Contributors
01:00 AM EDT on Friday, August 13, 2004
THIS IS A RESPONSE to Donald B. Hawthorne's July 24 Commentary piece, "R.I. public unions hard at work to reduce your quality of life."
Who are the nurses, firefighters, police, social-welfare workers, prison guards, hospital workers, highway crews, teachers, and others? They are the union members who provide the essential services that Mr. Hawthorne and all other Rhode Islanders enjoy and take for granted, until needed.
Compare their pay and benefits with the remuneration of CEOs in Rhode Island and nationally. Take an objective look at the salaries, bonuses, and stock options given these top executives, and honestly admit who is benefiting from gouging. These bloated compensations assail the average person in the form of ever-higher prices for every necessity, from electricity to milk.
Using my own situation as a union member, I offer a point-by-point refutation of Mr. Hawthorne's contentions:
-- I was a teacher for 30 years; in that time, I never came close to a 12-percent raise.

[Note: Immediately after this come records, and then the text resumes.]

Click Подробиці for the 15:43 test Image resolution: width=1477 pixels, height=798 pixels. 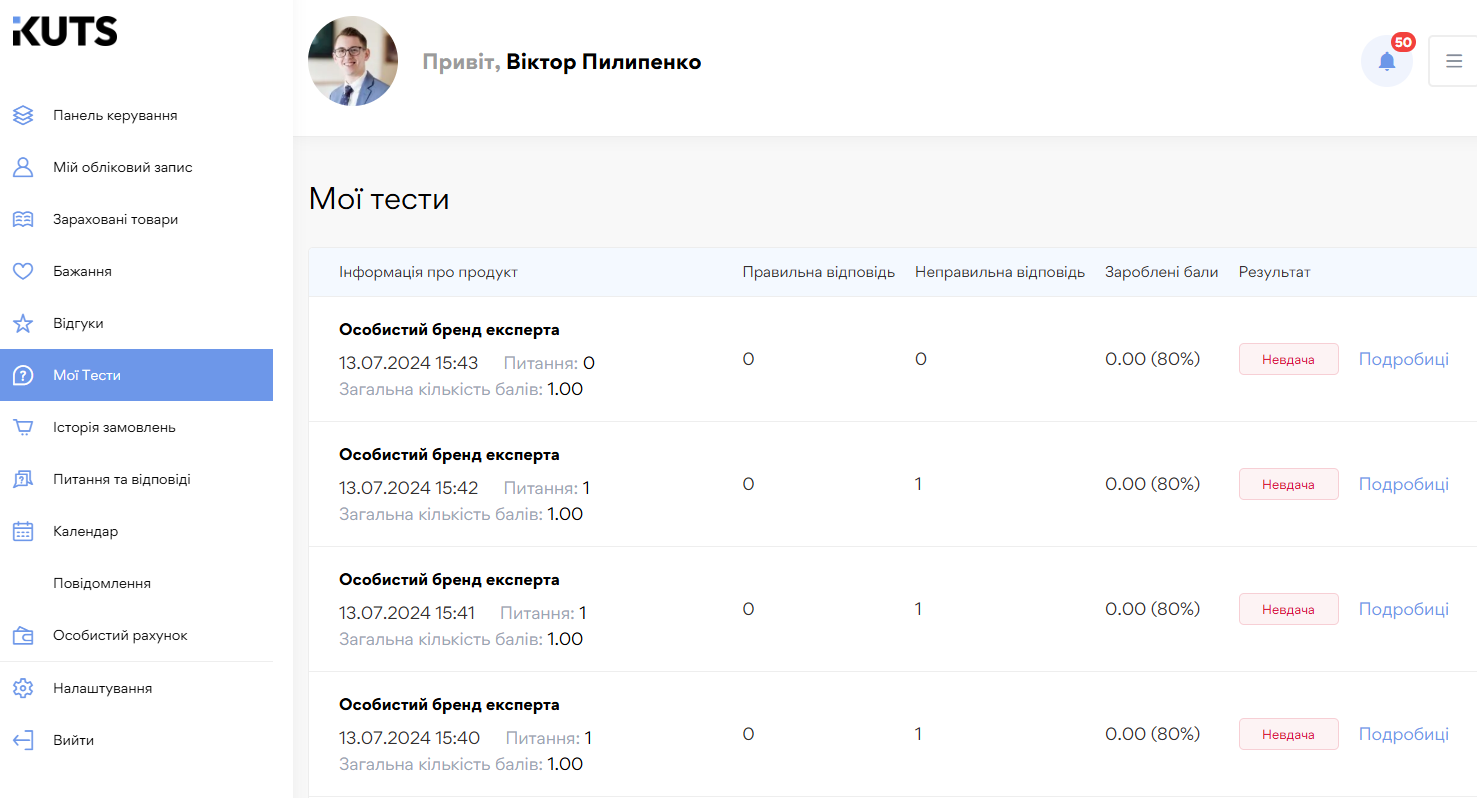1403,358

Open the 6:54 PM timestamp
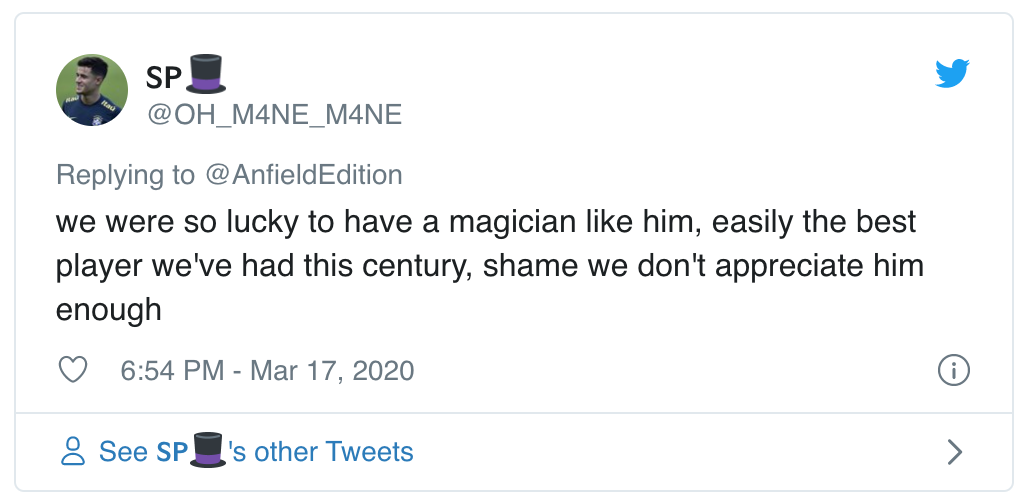coord(172,371)
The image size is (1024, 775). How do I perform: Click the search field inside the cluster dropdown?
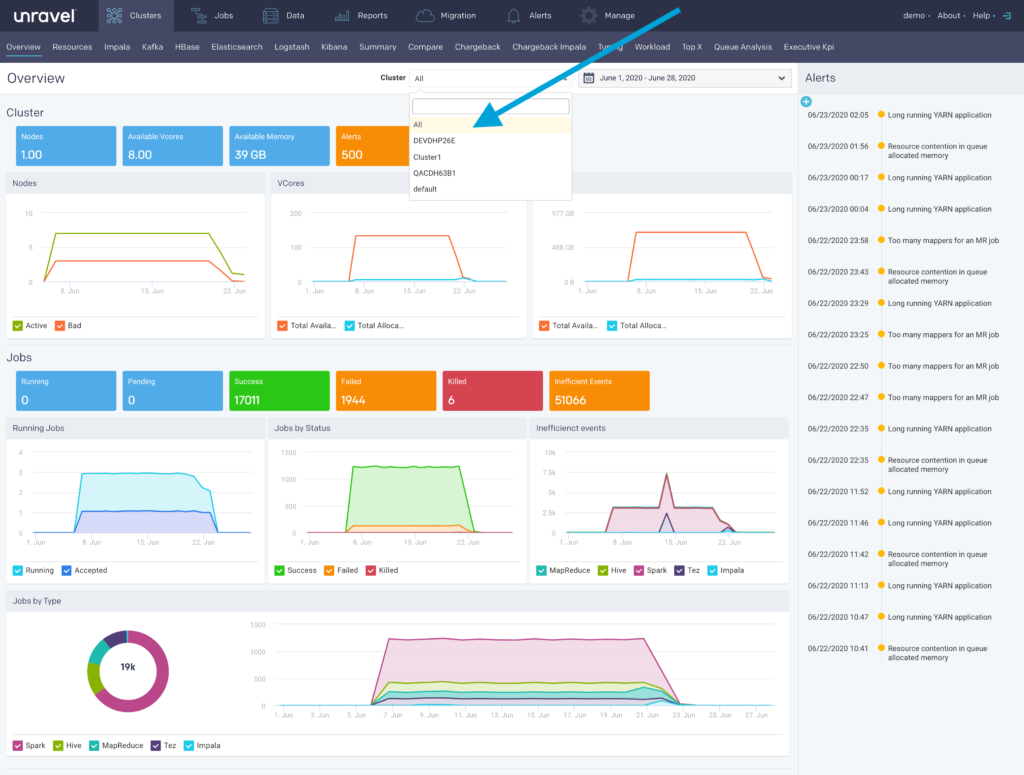(x=489, y=105)
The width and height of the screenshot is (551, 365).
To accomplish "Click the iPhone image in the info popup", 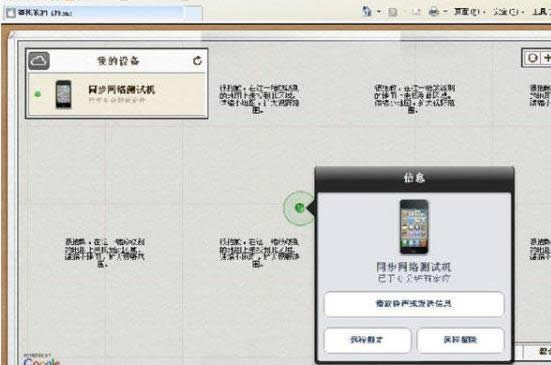I will click(414, 227).
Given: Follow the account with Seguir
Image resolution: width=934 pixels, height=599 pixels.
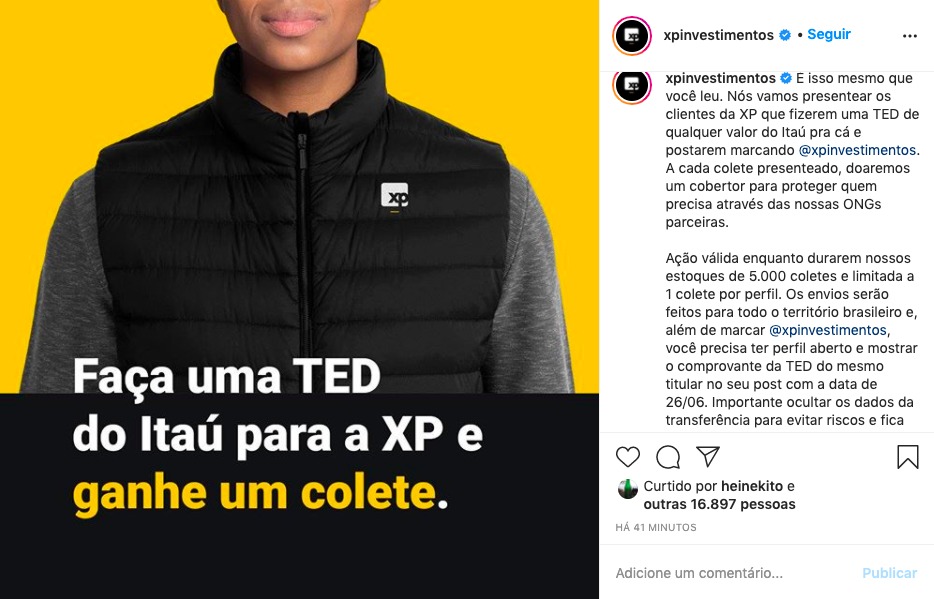Looking at the screenshot, I should tap(829, 35).
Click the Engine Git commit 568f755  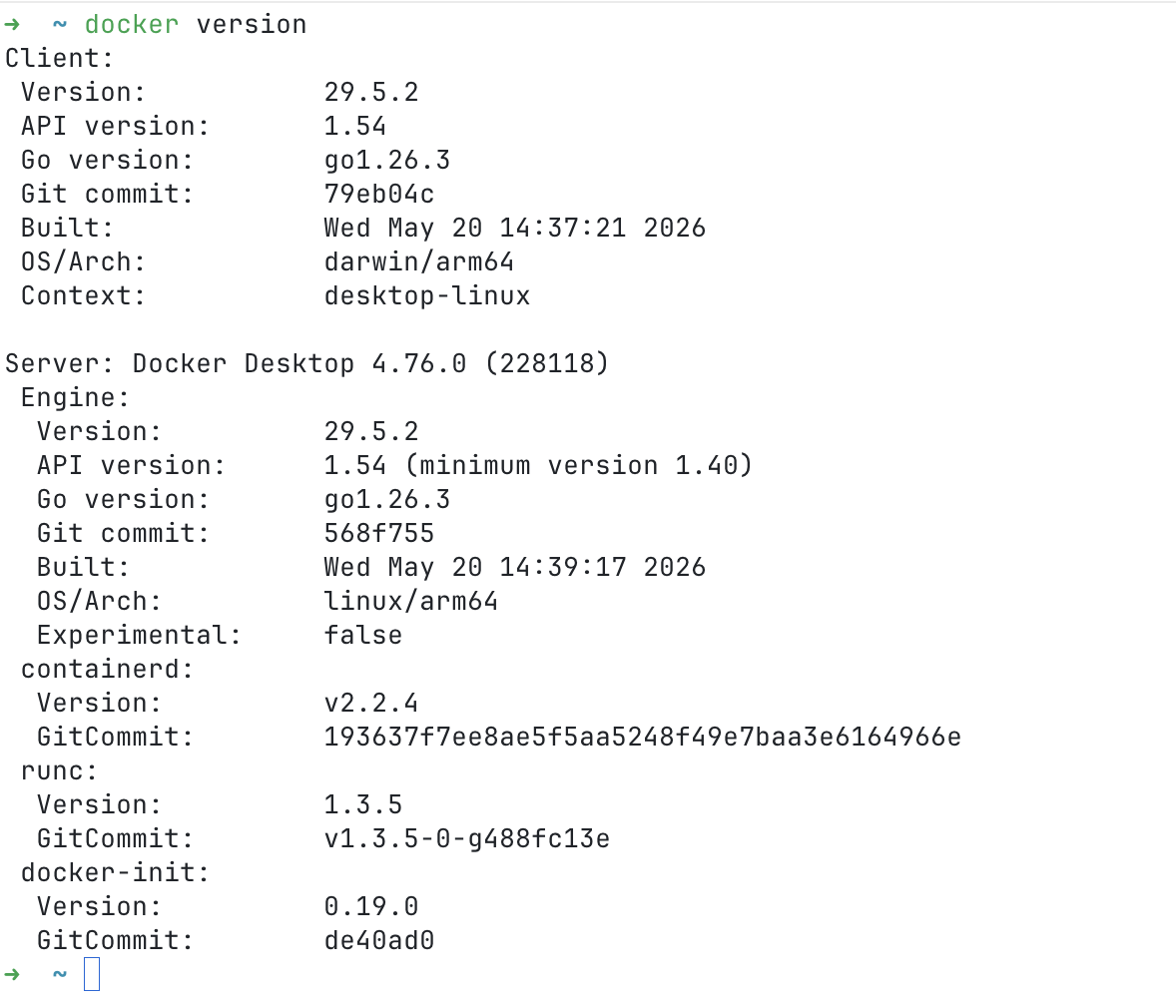point(378,533)
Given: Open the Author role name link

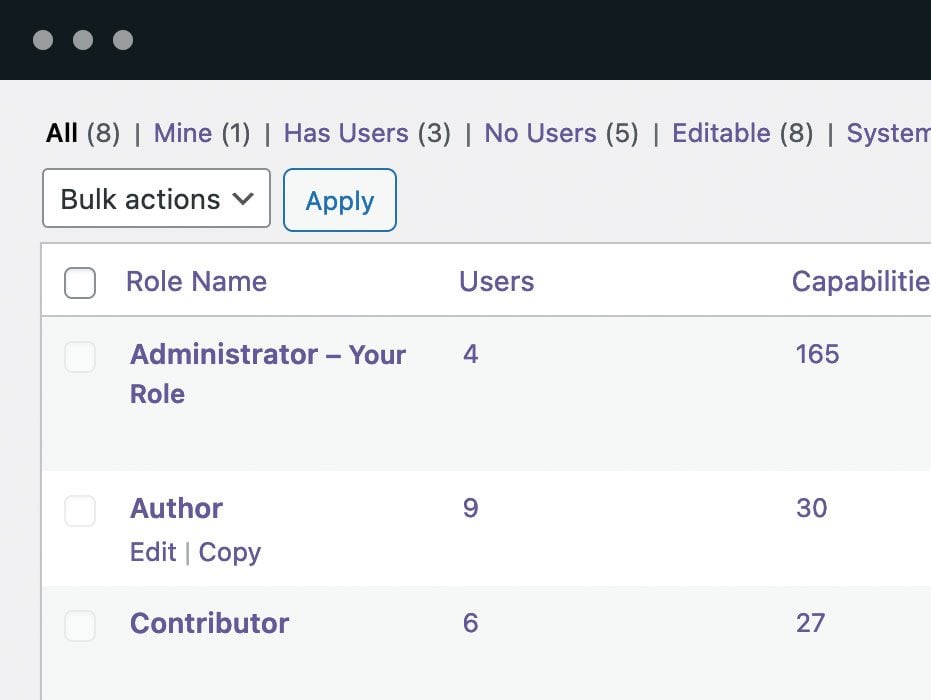Looking at the screenshot, I should click(176, 508).
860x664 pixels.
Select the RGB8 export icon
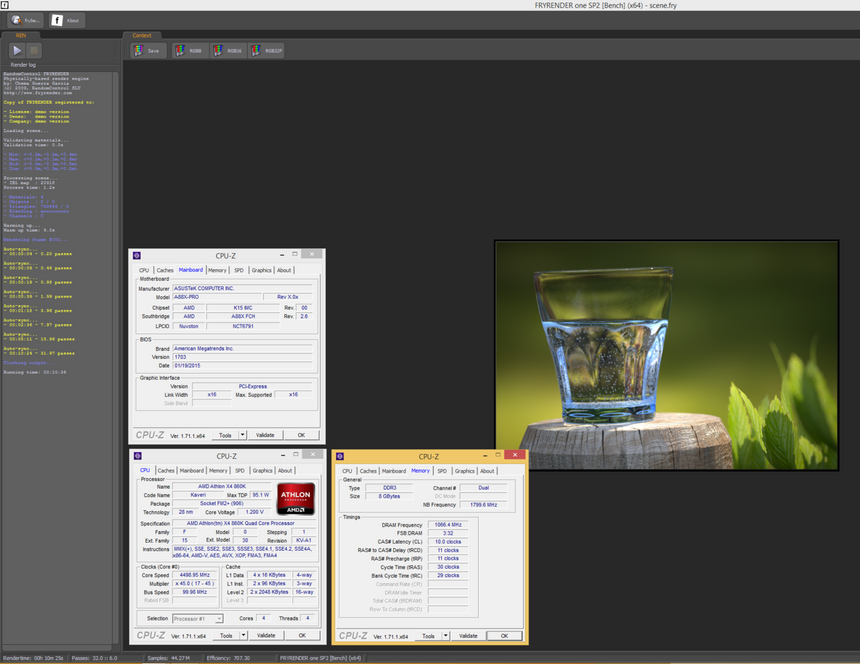coord(190,50)
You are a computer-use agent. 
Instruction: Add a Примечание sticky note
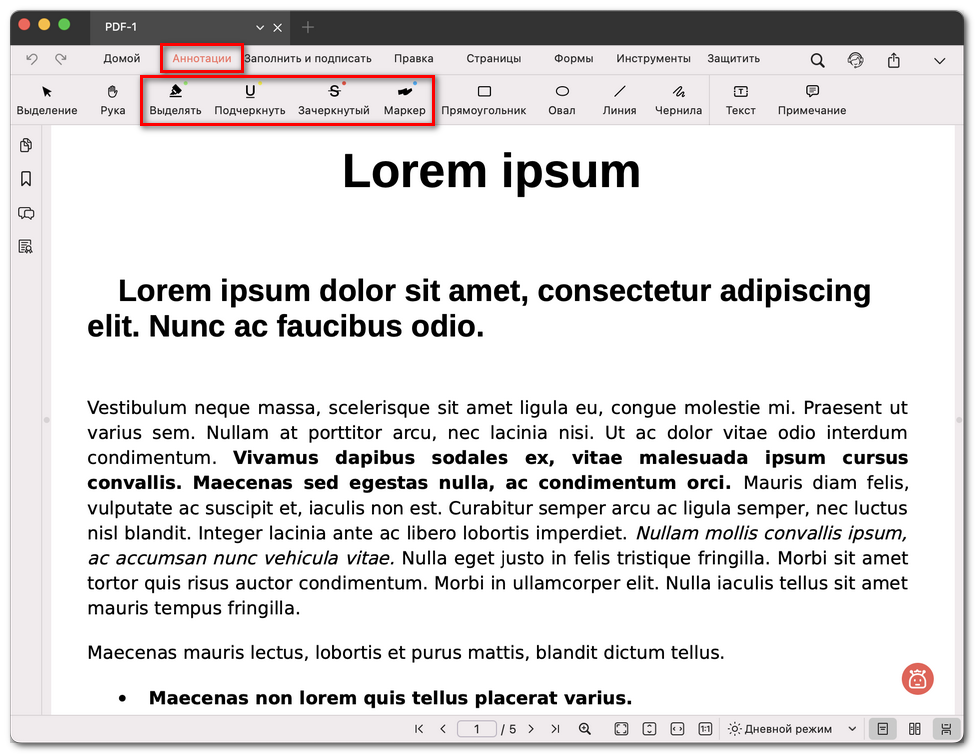pyautogui.click(x=812, y=99)
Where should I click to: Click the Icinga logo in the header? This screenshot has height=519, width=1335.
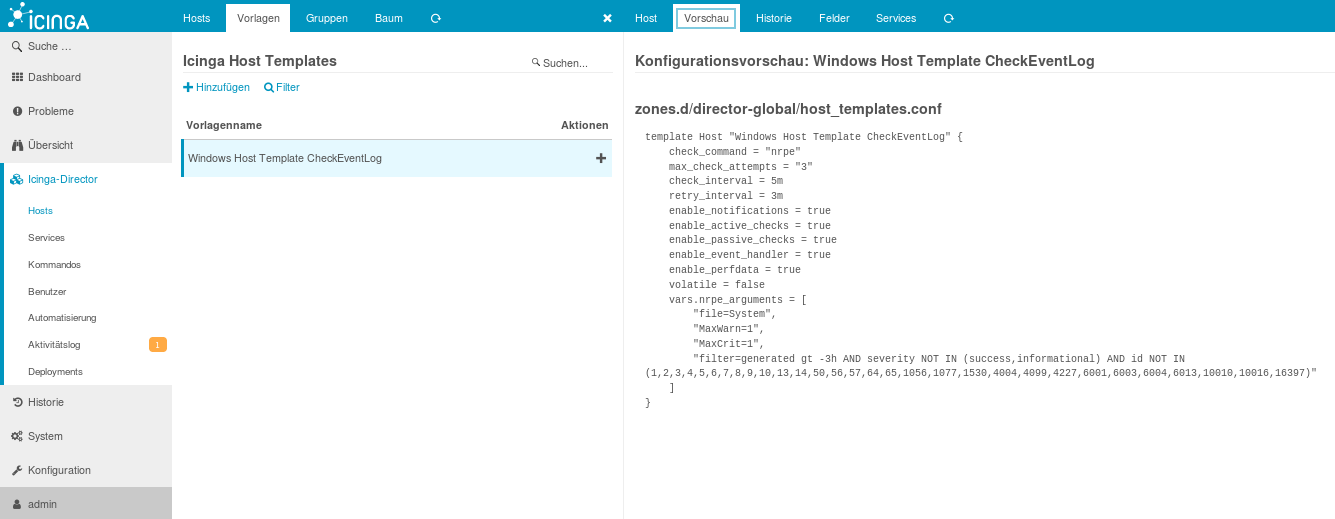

-- There were no automatic increases in pay; our union had to fight tooth-and-nail for each contract as September approached, and the school committee relied upon Superior Court to order us back to work without one.
-- I never saw a longevity bonus.
-- Teachers were laid off every year.
-- I made ever-increasing co-payments for my health insurance until retirement. Until I was eligible for Medicare, I paid almost $400 per month for medical coverage for myself alone.
-- In retirement, I am paying out of my own pocket for Medicare, Medigap insurance, and $3,000 for prescription drugs.
-- I live on a pension that is considerably less than I would be earning if I were still employed, and have been forced to take many cost-cutting steps to economize.
-- If teachers did not have periodic vacations, the state hospitals would be full of those who had gone berserk. I once witnessed a banker emerge from speaking to three economics classes looking as if he had just gone 15 rounds with Joe Louis; he got an instant lesson in what teachers contend with, and why they need time off.
After retirement, I worked in a non-union office for two years. Regular harassment and belittlement were the norm. Evaluations were works of fiction and instruments of intimidation. Raises were few and paltry. I felt for those who had to remain. I left this toxic environment; they couldn't.
Many well-off people are myopic when confronted with the plight of non-union workers, and would condemn them after retirement to soup-kitchen visits and other assaults upon their dignity -- a life union workers have striven long and hard to escape. Society's first obligation is to its citizens; every person should have access to a decent wage, retirement benefits, and health care. Thus far, this has been only a dream for far too many people.
Men have been hanged from lamp posts for fighting for union protection. The benefits union members receive are moderate in comparison with the obscene monetary packages awarded to the avaricious of Wall Street. Who would want to be in the shoes of the thousands of Enron workers who had their life savings and pensions wiped out by the Ken Lays of this world? I would put my own head in a noose before I would ever again work in a non-union environment.
Incidentally, Mr. Hawthorne, what do you do to "make ends meet"?
James P. Hosey, of North Scituate, is a retired Cumberland High School teacher.